Яромир прищурился, играя желваками на торчащих скулах.
– А если таки нет? – проговорил он, явно набивая себе цену.
Шафранека это лицедейство оставило равнодушным.
– Батальон велик, Яромир, и на тебе не заканчивается, – без всяких эмоций в голосе произнес он. Босяк поморщился.
– Пан кукловод делает мне больно своим безразличием к молодой судьбе моей.
– До твоей судьбы мне дела нет, – согласился Шафранек. – А до пропавшей Анежки – есть, и большое.
Кажется, прелюдия закончилась. Яромир подался вперед – так, чтобы максимально приблизить голову к голове Шафранека.
– Всего пару часов тому видел карету на Старосинагогальной улице. Кучер шибко спешил. Так спешил, что смекнул я в переулке спрятаться, чтобы на дороге он не хлестнул меня кнутом или не переехал колесами.

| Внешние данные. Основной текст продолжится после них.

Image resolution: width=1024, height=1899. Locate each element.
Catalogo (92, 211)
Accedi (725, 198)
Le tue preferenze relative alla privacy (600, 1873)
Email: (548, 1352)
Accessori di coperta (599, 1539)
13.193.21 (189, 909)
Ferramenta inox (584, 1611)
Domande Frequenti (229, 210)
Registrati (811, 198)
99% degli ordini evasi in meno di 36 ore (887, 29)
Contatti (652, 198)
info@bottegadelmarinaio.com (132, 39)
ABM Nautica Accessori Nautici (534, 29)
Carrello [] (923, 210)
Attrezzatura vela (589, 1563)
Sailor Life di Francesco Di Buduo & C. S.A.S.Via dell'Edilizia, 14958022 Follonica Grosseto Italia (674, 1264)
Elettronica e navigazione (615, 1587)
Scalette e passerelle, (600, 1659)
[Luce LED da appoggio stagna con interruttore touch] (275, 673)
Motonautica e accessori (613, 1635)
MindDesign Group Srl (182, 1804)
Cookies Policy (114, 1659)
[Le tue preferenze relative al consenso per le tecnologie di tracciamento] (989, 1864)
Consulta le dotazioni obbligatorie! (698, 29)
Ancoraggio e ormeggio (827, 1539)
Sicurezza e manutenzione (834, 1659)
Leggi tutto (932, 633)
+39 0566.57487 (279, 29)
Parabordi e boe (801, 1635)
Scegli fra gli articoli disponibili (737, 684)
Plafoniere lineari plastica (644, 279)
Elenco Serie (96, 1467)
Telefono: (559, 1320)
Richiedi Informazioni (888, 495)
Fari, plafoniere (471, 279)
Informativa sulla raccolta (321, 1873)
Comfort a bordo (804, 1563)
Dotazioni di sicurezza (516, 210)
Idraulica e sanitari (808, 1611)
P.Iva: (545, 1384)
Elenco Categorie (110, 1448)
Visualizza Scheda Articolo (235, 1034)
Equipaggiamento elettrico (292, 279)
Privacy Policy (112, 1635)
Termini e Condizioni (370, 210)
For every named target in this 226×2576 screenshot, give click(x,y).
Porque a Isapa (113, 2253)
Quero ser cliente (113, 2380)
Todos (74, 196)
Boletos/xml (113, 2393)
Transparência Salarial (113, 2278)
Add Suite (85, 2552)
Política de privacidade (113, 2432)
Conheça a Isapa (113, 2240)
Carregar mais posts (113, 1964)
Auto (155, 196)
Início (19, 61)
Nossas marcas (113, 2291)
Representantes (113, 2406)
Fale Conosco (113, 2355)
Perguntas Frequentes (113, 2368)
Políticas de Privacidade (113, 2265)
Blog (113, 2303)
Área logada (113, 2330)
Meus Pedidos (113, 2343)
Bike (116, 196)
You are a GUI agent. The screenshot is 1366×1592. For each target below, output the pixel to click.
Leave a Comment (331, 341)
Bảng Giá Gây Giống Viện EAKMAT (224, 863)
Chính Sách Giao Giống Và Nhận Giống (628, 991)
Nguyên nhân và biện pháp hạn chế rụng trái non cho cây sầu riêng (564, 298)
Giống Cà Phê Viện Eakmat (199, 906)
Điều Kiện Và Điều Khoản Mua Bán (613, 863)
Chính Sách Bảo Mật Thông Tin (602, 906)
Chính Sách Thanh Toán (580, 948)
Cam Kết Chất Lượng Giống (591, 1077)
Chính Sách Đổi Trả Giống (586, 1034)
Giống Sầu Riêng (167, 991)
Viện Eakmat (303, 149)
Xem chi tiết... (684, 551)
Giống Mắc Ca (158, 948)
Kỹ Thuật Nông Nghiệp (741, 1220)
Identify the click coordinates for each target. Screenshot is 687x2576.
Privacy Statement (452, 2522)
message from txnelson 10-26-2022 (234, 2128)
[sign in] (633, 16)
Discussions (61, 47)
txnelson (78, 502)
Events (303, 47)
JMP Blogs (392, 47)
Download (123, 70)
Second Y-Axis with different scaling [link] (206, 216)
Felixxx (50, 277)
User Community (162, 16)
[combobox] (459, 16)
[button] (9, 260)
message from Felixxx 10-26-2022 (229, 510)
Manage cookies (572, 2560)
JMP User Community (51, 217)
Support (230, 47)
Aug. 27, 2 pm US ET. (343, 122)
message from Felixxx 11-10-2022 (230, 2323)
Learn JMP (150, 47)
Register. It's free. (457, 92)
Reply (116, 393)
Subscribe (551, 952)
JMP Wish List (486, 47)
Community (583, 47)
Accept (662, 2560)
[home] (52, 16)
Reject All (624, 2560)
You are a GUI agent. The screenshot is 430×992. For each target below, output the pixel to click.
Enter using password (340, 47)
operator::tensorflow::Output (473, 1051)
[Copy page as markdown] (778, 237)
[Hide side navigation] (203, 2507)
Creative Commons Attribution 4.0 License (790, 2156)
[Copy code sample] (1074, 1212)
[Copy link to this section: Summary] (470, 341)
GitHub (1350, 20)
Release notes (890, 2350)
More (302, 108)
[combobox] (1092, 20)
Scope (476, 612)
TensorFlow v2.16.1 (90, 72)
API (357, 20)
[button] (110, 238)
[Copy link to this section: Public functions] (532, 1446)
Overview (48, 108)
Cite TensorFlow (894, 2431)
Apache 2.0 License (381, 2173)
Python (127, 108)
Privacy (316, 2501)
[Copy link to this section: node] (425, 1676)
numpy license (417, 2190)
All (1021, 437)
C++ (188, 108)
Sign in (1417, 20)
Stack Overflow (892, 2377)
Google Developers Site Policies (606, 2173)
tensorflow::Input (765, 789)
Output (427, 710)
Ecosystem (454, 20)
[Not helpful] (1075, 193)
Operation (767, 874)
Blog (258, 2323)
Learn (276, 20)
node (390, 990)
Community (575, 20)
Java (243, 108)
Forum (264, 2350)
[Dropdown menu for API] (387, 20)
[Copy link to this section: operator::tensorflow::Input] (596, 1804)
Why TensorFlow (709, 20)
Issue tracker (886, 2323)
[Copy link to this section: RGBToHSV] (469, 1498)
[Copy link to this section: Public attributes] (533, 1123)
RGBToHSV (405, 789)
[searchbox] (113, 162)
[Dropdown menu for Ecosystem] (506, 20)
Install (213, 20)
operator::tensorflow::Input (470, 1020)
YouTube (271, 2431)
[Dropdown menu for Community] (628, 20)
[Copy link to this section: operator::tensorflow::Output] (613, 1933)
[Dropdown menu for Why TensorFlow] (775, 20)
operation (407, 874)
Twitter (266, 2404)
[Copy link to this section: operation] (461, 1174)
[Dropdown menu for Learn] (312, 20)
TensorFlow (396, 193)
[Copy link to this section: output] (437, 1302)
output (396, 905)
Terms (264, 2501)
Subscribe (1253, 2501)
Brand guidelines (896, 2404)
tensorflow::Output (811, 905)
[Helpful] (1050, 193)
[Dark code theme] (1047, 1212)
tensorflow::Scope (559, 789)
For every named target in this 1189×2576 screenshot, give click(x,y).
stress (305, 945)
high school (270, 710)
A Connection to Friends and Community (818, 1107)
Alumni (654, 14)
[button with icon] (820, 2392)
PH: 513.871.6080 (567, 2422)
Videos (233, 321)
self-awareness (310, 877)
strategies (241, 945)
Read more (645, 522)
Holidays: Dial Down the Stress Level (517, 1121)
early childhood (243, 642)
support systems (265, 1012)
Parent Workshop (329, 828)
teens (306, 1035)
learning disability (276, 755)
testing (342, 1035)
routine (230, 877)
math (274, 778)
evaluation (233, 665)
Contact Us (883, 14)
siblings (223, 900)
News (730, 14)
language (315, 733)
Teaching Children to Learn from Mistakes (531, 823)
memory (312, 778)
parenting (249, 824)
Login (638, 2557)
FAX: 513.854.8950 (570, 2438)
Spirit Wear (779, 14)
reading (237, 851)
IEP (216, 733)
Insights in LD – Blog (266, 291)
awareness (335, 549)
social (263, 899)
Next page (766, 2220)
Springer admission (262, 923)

Спрятавшись, увидел я, когда карета мимо пронеслась, что из окна выпало что-то белое. Ну, как уехали, я обратно на дорогу вернулся. Поднял. Платок оказался. С кружевом и вышитым вензелем «АЧ». Не о том ли хотел знать пан кукловод?
– Где платок? – спросил молчавший до того Атанасиус.
Яромир бросил на него недоверчивый взгляд, вопросительно глянув на Шафранека. Тот кивнул.
– Я не взял. Он был нечистый. В крови.
Шафранек достал и положил на стол еще монету, накрыв ее ладонью. Глаза босяка жадно разгорелись.
– Куда направлялась карета? – спросил Нафталий.
Яромир пожал плечами.
– Вниз от Староновой синагоги. Почем мне знать? Свернула куда-то, не доехав дома старого Шема Прокопа.
Взгляд его, блуждающий и горящий, то и дело скользил по недвижной ладони Шафранека. Тот, удовлетворившись ответом, ладонь убрал. Монета пролежала свободно менее секунды – быстрым движением Яромир подхватил ее, упрятав в кулаке. Нафталий кивком отпустил босяка, и тот тут же растворился в клубах дыма, точно привидение, смешавшись с танцующей толпой. Визгливые стоны рассохшейся скрипки и сиплое подвывание маленькой гармоники приводили толпу в некое хаотичное движение, которое из-за дыма и слабого освещения казалось совсем уж несуразным. Ангелика сидела неподвижно, бледная. В голове ее колоколом били слова Яромира: «Он был нечистый. В крови».
В крови. Кровь ее дочери была на платке, оброненном на мостовую. Не маленькое пятнышко – это не остановило бы босяка. Воображение рисовало ткань, целиком пропитанную рубиново-красным, липкую и скользкую в пальцах…
– Нам пора, – сказал Шафранек негромко. – До Старосинагогальной отсюда идти недолго, а нам стоит поторопиться.
Атанасиус молча поднялся со своего места. Ангелика, все еще в плену страха, автоматически последовала за ним. Шафранек замкнул шествие, перебросившись парой слов с толстяком-хозяином. На эстраде звучно хохотал офицер-драгун, прижимая к себе пьяную девицу лет пятнадцати, отчего-то мокрую, как мышь.
Улица снова обволокла их сырым холодом. После душной, угарной жары Лойзичка сделалось зябко.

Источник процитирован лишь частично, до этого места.